Source: The Conversation (Au and NZ) – By Treena Clark, Chancellor’s Postdoctoral Indigenous Research Fellow, Faculty of Design, Architecture and Building, University of Technology Sydney
Aboriginal and Torres Strait Islander readers are advised this article contains names and images of deceased people. This story also contains examples of outdated language
During the campaign for the 1967 First Nations referendum, which would go on to receive a 90.77% “yes” vote, the late human rights campaigner Faith Bandler believed fashion and clothing could play a key role in encouraging voters.
A South Sea Islander/Scottish Indian woman, Bandler played a lead role in the 1967 referendum campaign. She described wearing white day gloves when campaigning and speaking to non-Indigenous audiences:
The fashion during the 1967 referendum was conservative. Speakers such as Bandler featured subtle accessories and respectable clothing, occasionally accented by a badge that modestly communicated their message.
I used to wear short white gloves. They were acceptable to the white community I came in contact with when I was campaigning for black women’s rights. I wore them from 1956 until the mid-1960s. During that period I only ever addressed white audiences. I only had to convince them.
It is a far cry from the overt – and often casual – ways fashion is being used in the 2023 referendum campaign.
First Nations women, and particularly older women were often the voice of the 1967 referendum, and appearances were important.
Campaigners emphasised respectability and etiquette by wearing structured and formal outfits. Older women wore their Sunday best: dresses with hats, skirts with jacket sets or casual pencil skirts with dressy turtlenecks, and small and subtle jewellery.

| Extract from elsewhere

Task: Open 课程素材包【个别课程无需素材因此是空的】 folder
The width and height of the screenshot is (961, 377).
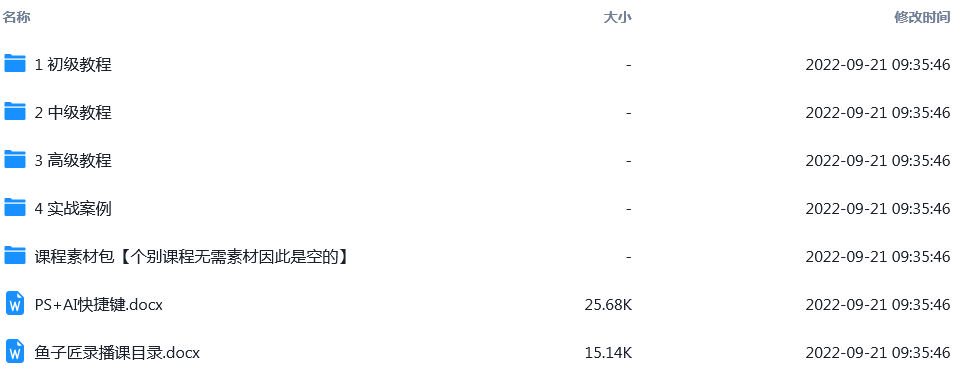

The older men wore suits, short-sleeved shirts (with or without structured jackets and slacks) and knitted vests.
In reflecting the changing times and optimism, younger men often wore smart and structured t-shirts with trousers.
Young women chose headbands over hats, knitted jumpers and sweaters over suit sets and large earrings over delicate adornment.
The iconic badges
In an iconic photo of the campaign efforts, Ngarrindjeri and Boandik campaigner Shirley Peisley wore a white dress with peter pan collar. Ever so subtly, a 1967 referendum badge is displayed on her lapel. With her hair perfectly coiffed, her only jewellery was a bracelet and wedding ring.
Badges were instrumental in the campaign. They were striking, temporary and expressed an articulate campaign.
Jackie Huggins (Bidjara and Birri Gubba Juru) remembers, as an 11-year-old, handing out badges to promote the campaign.
If I was asked to make one more toffee or lamington for a fundraising drive (or do the hula) or stand on another street corner handing out badges …
Badges have long been used for First Nations political and social statements. In the late 1800s, some First Nations people wore temperance badges as a pledge of abstinence from alcohol.
Returned & Services League and Mothers Mourners badges were significant for First Nations people who served or lost family members in war. These badges were a source of pride of service and mateship.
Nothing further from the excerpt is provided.